In a workshop this week we explored the blocks to creativity and what gets in our way. One particular reflection that resonated with me was about the labels we use.
How we label different members of our teams as the source of creativity. Or how we are seen as the person to generate ideas.
You are the creative one.
You might have experienced this yourself when colleagues look to you for creative ideas and innovations.
I wonder how corrosive this labelling is to the definition of creativity.
When people label others as creative, they absolve themselves from that same endeavour. It becomes a get-out clause, “oh I am not very creative, I don’t have ideas like you…”
It is also a safety net. Creating original ideas that add value, is effortful and taxing. Putting painfully incomplete ideas into the world challenges our identity. We stand vulnerable and exposed. Saying it is the job of someone else, is self-preservation.
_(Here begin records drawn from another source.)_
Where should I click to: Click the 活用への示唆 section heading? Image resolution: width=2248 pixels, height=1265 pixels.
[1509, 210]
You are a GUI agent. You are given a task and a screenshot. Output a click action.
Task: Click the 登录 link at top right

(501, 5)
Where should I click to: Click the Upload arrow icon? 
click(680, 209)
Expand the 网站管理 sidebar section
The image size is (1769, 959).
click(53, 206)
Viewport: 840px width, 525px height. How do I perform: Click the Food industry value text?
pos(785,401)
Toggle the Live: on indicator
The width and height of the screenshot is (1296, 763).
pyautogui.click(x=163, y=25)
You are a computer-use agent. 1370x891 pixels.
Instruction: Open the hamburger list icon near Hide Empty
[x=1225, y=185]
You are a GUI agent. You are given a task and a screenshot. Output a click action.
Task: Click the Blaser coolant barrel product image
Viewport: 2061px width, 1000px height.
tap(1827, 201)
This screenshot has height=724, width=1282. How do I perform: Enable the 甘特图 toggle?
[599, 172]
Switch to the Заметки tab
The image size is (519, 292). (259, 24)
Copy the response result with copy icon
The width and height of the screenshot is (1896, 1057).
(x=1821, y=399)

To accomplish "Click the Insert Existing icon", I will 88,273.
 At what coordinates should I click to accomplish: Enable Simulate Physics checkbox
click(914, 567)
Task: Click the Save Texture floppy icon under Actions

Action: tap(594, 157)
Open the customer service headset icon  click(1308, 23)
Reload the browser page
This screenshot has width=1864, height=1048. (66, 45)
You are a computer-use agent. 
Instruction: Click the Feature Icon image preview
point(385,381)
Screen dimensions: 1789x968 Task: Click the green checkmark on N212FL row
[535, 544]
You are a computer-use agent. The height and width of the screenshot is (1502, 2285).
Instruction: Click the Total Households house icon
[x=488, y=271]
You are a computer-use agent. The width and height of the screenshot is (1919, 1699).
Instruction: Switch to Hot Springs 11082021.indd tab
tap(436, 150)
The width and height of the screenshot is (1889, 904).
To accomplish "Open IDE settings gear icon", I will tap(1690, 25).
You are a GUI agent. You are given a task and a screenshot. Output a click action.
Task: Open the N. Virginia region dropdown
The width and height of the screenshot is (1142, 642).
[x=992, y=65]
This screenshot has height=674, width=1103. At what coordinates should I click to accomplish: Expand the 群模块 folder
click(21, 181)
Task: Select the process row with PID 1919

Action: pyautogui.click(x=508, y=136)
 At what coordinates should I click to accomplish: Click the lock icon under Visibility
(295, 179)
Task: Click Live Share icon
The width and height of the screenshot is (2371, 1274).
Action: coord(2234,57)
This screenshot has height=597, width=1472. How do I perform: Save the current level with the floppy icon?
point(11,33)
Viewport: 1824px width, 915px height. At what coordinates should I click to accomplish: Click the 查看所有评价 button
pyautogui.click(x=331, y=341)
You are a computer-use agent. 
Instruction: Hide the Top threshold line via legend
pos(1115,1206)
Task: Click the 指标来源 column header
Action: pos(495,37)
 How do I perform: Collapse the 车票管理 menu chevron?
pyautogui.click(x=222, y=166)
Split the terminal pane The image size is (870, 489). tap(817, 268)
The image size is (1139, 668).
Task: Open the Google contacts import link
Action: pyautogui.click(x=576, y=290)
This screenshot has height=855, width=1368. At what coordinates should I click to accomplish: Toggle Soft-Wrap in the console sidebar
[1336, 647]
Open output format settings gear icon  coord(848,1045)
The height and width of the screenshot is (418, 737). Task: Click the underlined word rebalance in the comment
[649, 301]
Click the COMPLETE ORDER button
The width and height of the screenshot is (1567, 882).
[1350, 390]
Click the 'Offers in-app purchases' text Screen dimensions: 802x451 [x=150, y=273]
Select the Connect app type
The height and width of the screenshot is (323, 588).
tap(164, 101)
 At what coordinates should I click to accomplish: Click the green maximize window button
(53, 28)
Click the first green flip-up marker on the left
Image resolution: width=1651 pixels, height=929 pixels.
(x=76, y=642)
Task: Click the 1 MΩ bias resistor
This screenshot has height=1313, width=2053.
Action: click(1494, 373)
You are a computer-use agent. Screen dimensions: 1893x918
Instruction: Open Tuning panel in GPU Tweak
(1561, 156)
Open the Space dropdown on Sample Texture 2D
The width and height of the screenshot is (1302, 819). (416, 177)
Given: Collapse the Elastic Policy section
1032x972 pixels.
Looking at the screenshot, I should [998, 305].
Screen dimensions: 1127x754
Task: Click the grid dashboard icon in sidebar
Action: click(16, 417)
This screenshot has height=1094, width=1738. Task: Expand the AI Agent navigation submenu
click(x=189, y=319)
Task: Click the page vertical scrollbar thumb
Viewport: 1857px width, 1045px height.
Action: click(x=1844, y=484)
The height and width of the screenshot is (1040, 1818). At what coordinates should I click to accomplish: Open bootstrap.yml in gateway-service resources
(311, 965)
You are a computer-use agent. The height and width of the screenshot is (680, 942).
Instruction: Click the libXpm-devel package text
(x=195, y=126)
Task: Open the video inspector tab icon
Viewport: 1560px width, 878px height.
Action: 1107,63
When people label others as the creative ones, it not only shifts responsibility, but it also perpetuates the mythical definition of creativity as a dark and mysterious art, in the search of a silver bullet. An endeavour for the few. We need to work hard at shifting this so everyone recognises their creative capacity.
In the spirit of balance, I would also say that labelling others as ‘creative’, sets off a self-fulfilling prophetic sequence of habit. I know that one of my strengths is the generation of ideas. This identity has been borne, in part, from the way others perceive me.
I see the positive benefit of this, so long as it does not absolve everyone else of the responsibility to explore new ideas and strive for originality.